▶ Task requirements
Transcribe only part of the material below: the lines from the one containing "Service (269, 2213)" through the one containing "AGB (260, 2258)", inclusive, exactly as written.

▶ Given information
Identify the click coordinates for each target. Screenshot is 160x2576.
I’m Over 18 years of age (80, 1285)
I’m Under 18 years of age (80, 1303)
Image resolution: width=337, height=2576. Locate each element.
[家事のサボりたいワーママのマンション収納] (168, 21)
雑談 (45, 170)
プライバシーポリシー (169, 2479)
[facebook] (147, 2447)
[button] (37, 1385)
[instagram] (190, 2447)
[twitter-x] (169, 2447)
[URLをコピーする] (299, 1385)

...

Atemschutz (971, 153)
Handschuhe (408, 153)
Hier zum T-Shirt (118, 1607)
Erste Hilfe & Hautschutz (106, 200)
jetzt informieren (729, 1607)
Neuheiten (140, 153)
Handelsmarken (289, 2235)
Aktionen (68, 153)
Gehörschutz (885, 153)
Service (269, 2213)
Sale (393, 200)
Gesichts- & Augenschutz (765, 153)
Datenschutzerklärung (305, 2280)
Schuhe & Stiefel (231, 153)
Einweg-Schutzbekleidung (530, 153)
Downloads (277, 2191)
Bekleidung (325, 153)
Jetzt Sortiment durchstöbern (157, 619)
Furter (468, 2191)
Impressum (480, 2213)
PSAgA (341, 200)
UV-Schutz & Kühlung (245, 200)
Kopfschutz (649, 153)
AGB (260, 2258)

▶ Reply
Service (269, 2213)
Sale (393, 200)
Gesichts- & Augenschutz (765, 153)
Datenschutzerklärung (305, 2280)
Schuhe & Stiefel (231, 153)
Einweg-Schutzbekleidung (530, 153)
Downloads (277, 2191)
Bekleidung (325, 153)
Jetzt Sortiment durchstöbern (157, 619)
Furter (468, 2191)
Impressum (480, 2213)
PSAgA (341, 200)
UV-Schutz & Kühlung (245, 200)
Kopfschutz (649, 153)
AGB (260, 2258)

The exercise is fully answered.